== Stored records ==
——————————

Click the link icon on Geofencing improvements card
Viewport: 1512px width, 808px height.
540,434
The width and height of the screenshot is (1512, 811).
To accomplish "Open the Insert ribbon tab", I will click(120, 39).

——————————

== TASK DESCRIPTION ==
From the line containing "The width and" through the last line of the records above, reproduce every line exactly.

== REPLY TO THE TASK ==
The width and height of the screenshot is (1512, 811).
To accomplish "Open the Insert ribbon tab", I will click(120, 39).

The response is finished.